If you experience persistent soreness, I recommend looking into some strengthening exercises. I use a simple squeeze ball or a grip strengthener while I am watching TV. Building the muscles around the wrist gives the joint more support. Also, icing after a heavy day of play can help keep inflammation down. I keep a small reusable ice pack in my freezer specifically for my paddle hand. It feels amazing after a hot day on the asphalt courts and helps me recover faster for the next session.

  1. Listen to your body: A dull ache might just need more warm up, but sharp pain needs rest.
  2. Strengthen your grip: Use a stress ball or spring trainer a few times a week.
  3. Ice after play: This helps reduce the natural swelling that happens after repetitive use.
  4. Check your technique: Sometimes wrist pain comes from “flicking” too hard instead of using a smooth arm motion.

Final Thoughts on Staying Court-Ready

Playing pickleball is one of the joys of my life. The social aspect, the exercise, and the thrill of a good rally keep me coming back. But I know that to keep playing into my later years, I have to take care of the small details. A pickleball wrist warm up takes almost no time, but the benefits are huge. It keeps you on the court and out of the doctor’s office. Plus, you will find that your shots are more accurate when your muscles are ready to perform.

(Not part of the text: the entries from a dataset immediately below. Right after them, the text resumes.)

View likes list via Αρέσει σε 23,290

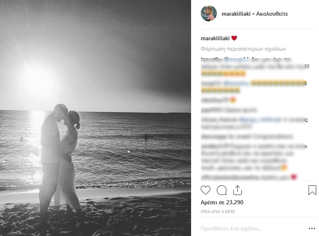pyautogui.click(x=222, y=202)
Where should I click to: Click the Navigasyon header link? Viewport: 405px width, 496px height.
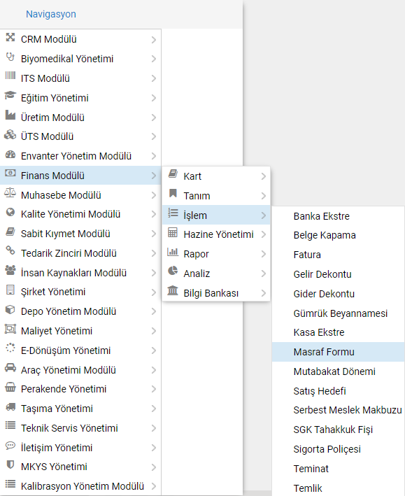pyautogui.click(x=51, y=14)
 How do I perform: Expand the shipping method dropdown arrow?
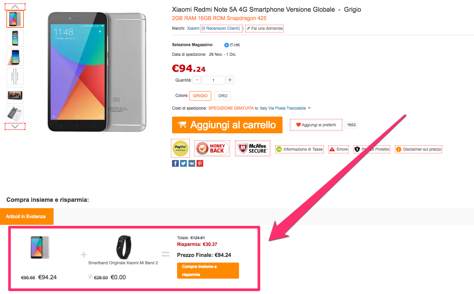coord(309,108)
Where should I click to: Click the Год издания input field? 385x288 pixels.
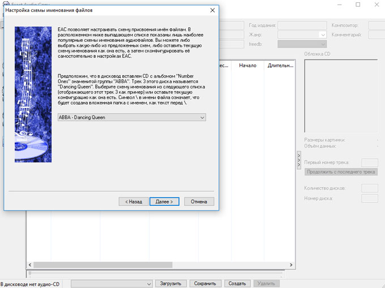pyautogui.click(x=302, y=25)
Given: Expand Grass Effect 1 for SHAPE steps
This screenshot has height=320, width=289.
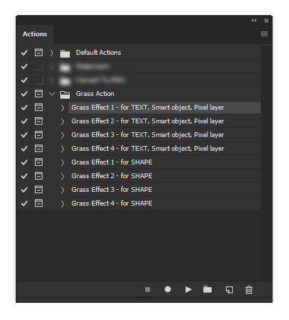Looking at the screenshot, I should coord(62,162).
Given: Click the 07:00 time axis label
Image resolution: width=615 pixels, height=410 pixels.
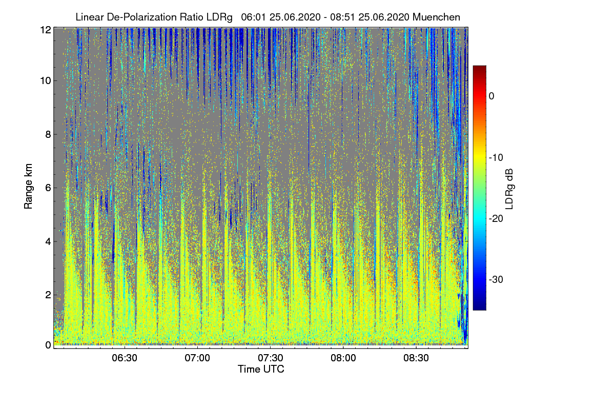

I encourage you to try these stretches the next time you head out to play. Make it a habit, just like checking your paddle or grabbing your water bottle. You might be surprised at how much better your hands feel after a couple of hours of play. Your wrists do a lot of work for you out there, so give them a little love before the first serve. See you on the courts, and keep those dinks soft and those wrists warm!